Text block: Begin

Congenital Diaphragmatic Hernia – an update on Lucy

Congenital Diaphragmatic Hernia – an update on Lucy July 24, 2015

In December, I asked for prayers for my friend Kara’s daughter, Lucy, who had been born with a Congenital Diaphragmatic Hernia (a hole in her diapragm.) We were overwhelmed by the prayers, Masses, and kind notes of support from people all over the world. Here’s a guest post from my BFF, Kara, with a Lucy update and a little more information about this all too common birth defect.

I find myself offering encouragement and hope to expectant parents of CDH babies as often as I can.  Especially after a week like the CDH community has had.  Three babies, that I know of, have died as a result of those three letters.  It’s almost funny how much three letters can change your life.  I’ve been where they are.  I remember (it’s been almost a year at this point) laying on the bed facing the black and white screen, watching our sweet little girl wiggle and kick, silently crying because we had just been  handed the scariest news we’ve ever heard.  “I’m so sorry.  I wish there was something more I could say.  Your baby does have CDH.  Her heart is pushed all the way to the right because her stomach is in her chest cavity.” CDH.  Congenital Diaphragmatic Hernia.  There was talk swirling around my head of surgeons, statistics, hospital stays, nurse coordinators, ECMO,  NICU, stomach position, heart position, liver position, lung/head ratios.  Silent tears and shaking were about all I could muster.  We had done some research on CDH before that appointment, because a previous ultrasound showed it was a possibility, but it was unclear at that time.

Sometimes clarity sucks.

CDH is a birth defect as common as Cystic Fibrosis or Spina Bifida.  It occurs in 1 out of every 2500 births each year.  The diaphragm fails to form or close totally, during the first trimester of pregnancy, and the opening allows abdominal organs into the chest cavity, inhibiting lung development  and causing a cascade of complications.  The chances of survival are 50%.  There is no real way to predict what baby will make it, and what baby will not, before birth.  Heck, not even after birth.  You are not “officially” a “survivor” until you’ve been discharged from the hospital, sometimes 100 + days after birth.  There is no known cause.  None.  Folic acid won’t help.  There doesn’t yet seem to be a “marker” gene to find and be wary of.   Just “surprise!  Your baby is really sick and it’s up to the toss of a coin to determine if she’ll come home with you, or not.”

Text block: End
Source information: Begin

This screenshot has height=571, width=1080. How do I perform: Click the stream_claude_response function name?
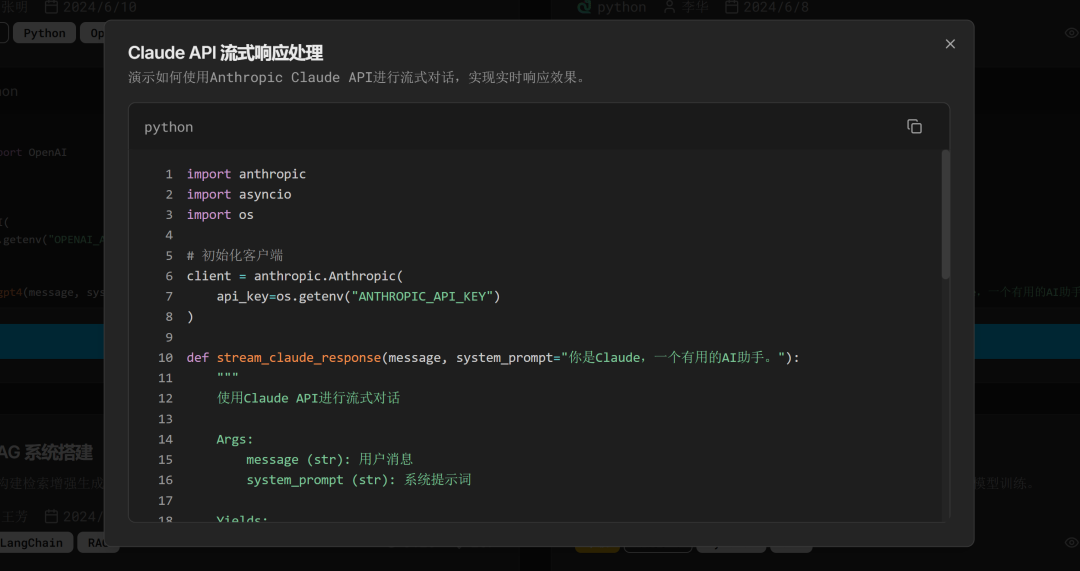[x=299, y=357]
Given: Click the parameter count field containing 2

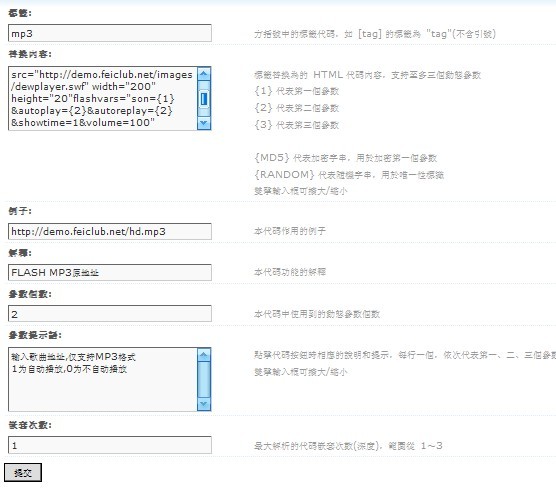Looking at the screenshot, I should pos(110,314).
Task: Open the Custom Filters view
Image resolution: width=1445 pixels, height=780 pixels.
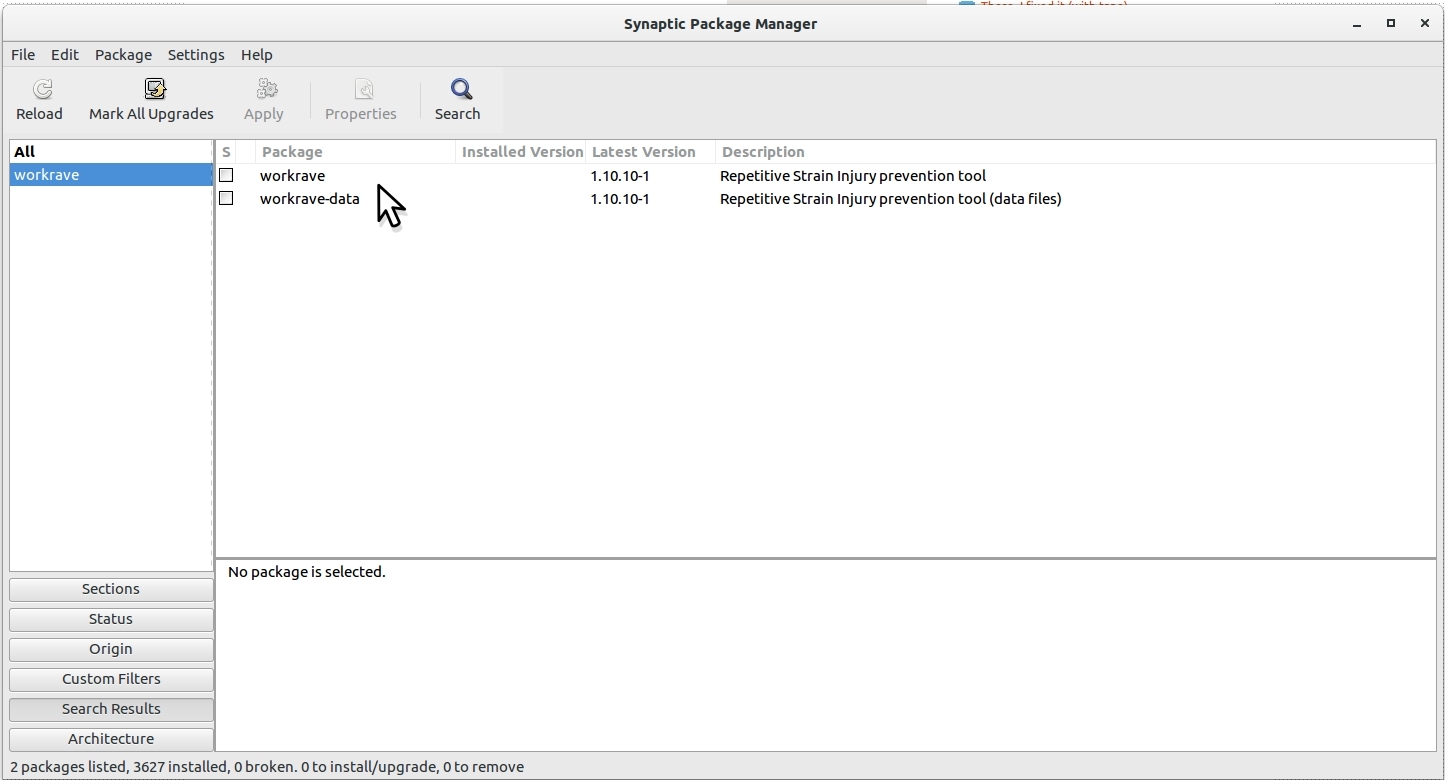Action: coord(111,679)
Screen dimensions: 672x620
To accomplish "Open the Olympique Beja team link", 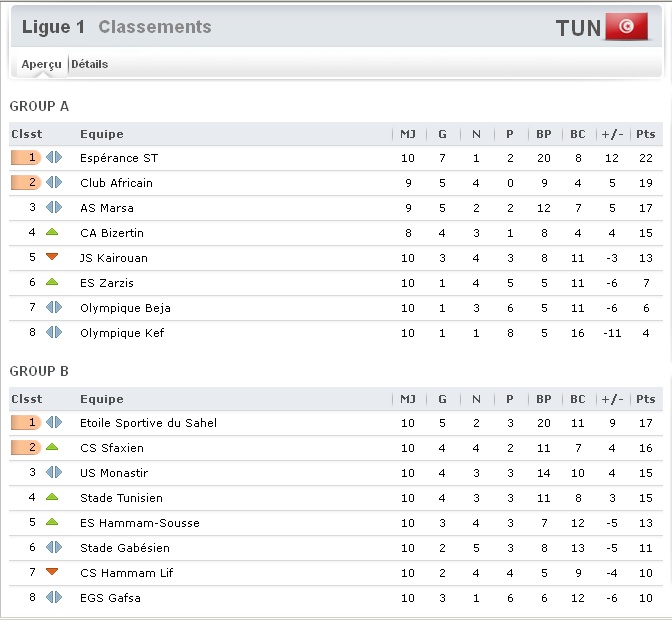I will 125,308.
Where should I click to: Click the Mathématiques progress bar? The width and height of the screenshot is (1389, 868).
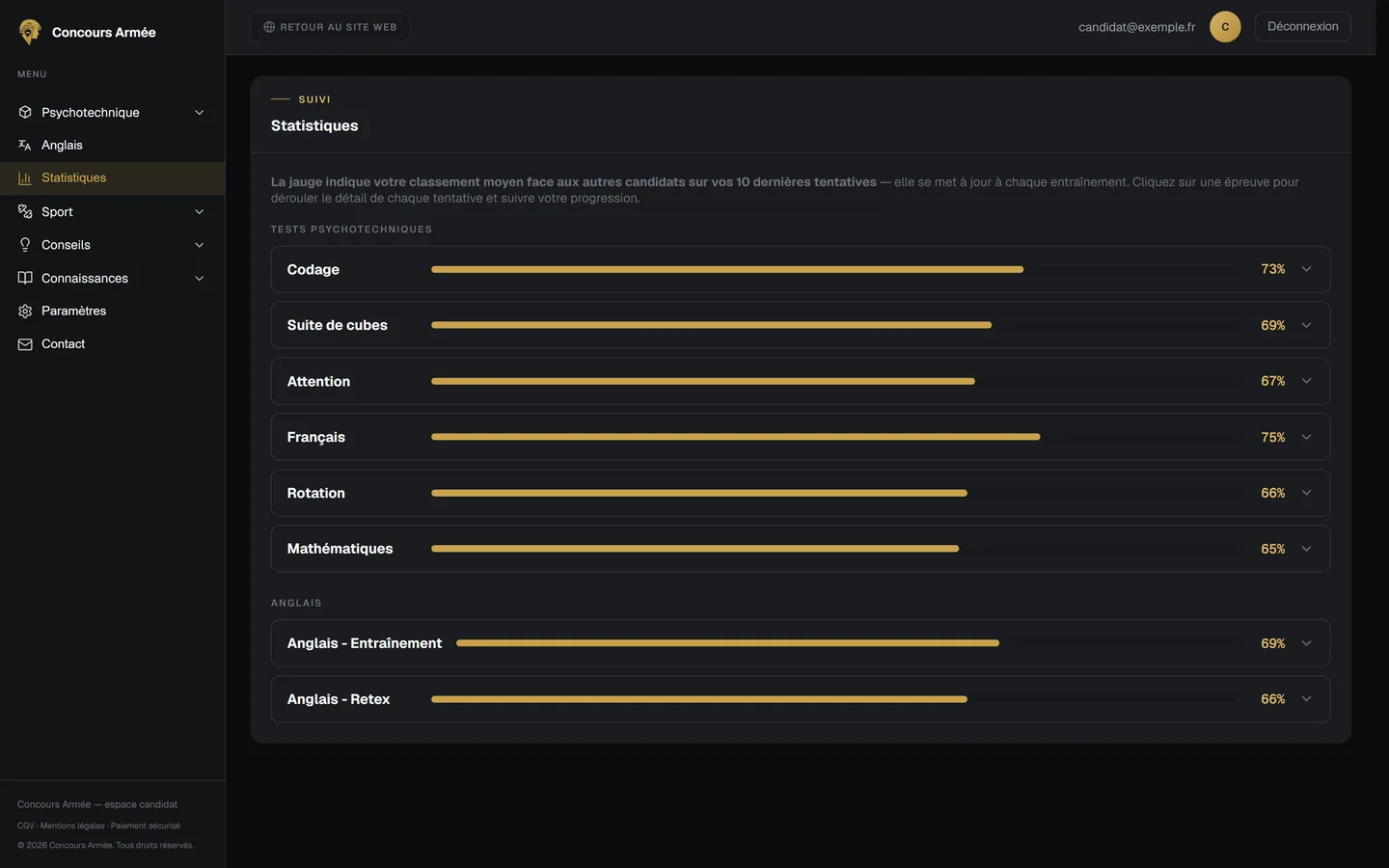click(835, 549)
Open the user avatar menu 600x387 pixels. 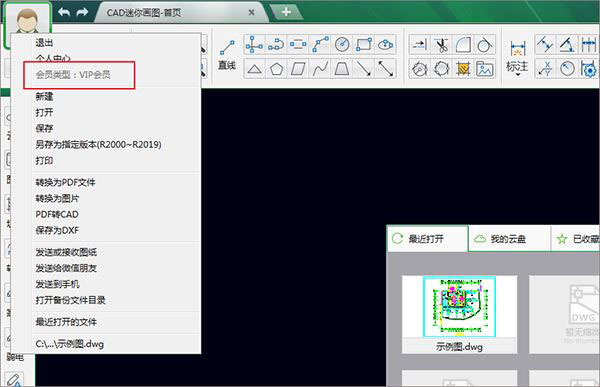(28, 24)
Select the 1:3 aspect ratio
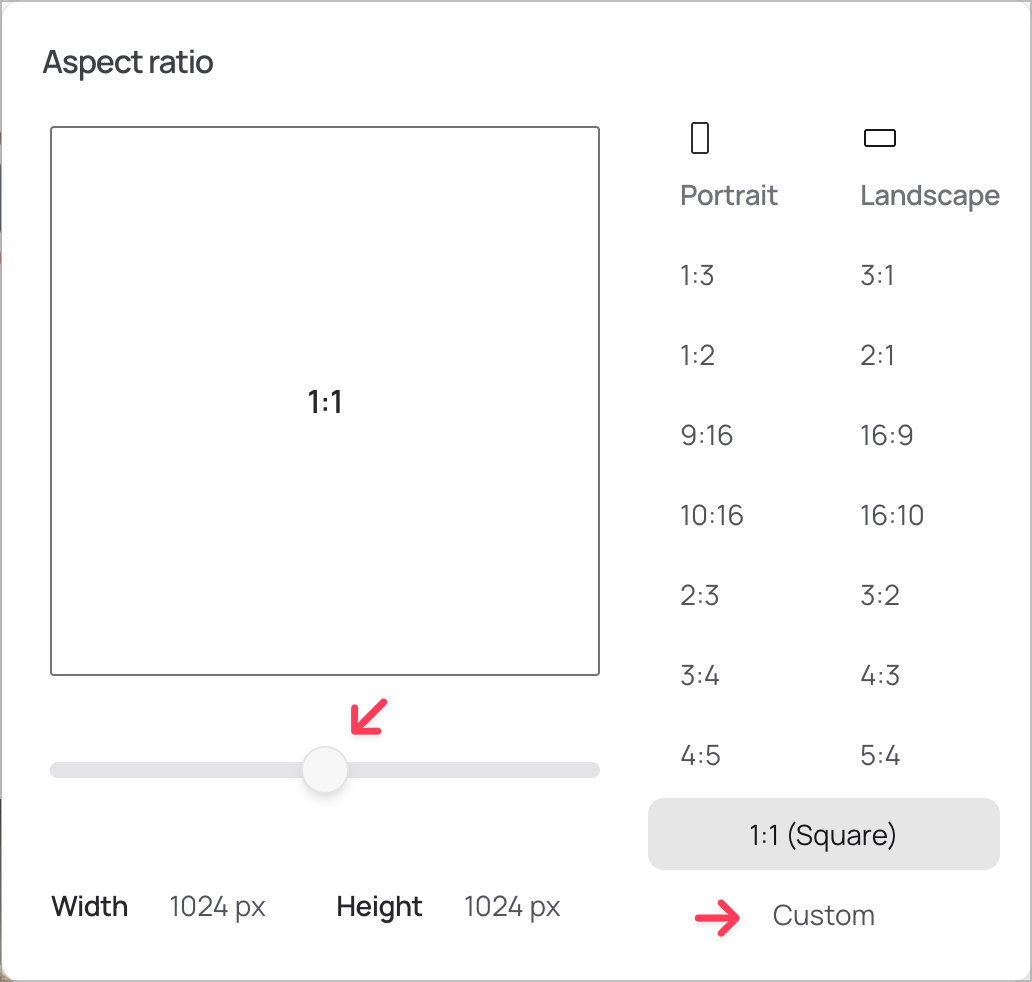This screenshot has width=1032, height=982. point(697,275)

Source information: End

> **Exercise requirements**
**A)** According to the post about Lucy's diaphragmatic hernia, how often does CDH occur?
**B)** Please continue the post about Lucy's diaphragmatic hernia from its last sentence.

> **Answers to the tasks**
**A)** It occurs in 1 out of every 2500 births each year.

**B)**
From there on out we had weekly ultrasounds, checking on her position, her “practice breathing” and organ positions.  We knew that liver position was an indicator of survivability, so we prayed, hard, that her liver would stay down.  One ultrasound, as we grasped at good news, we did a little mini-celebration that her liver was still down.  I said something to the effect of “hey!  Maybe her stomach will decide to get it’s act together and move on down as well.”

Our perinatologist just solemnly shook her head.  “No, organs don’t go down.  There is a bit of a vacuum that occurs in her chest, so that over time more and more gets sucked up, but things don’t go in reverse.”  We were at about 32 weeks.  Six more weeks to go, praying that organs stayed down.  Every movement she made worried me, every time she hiccupped I prayed her diaphragm would maintain whatever integrity it had and not betray us anymore.

It was stressful.

There was another ultrasound that revealed that her intestines had started their creeping up into her chest cavity.  The good news from that day was that they could make out some lung tissue.  We were cautioned that  meant nothing, I was just thrilled she wouldn’t be starting from nothing.  It’s the little things.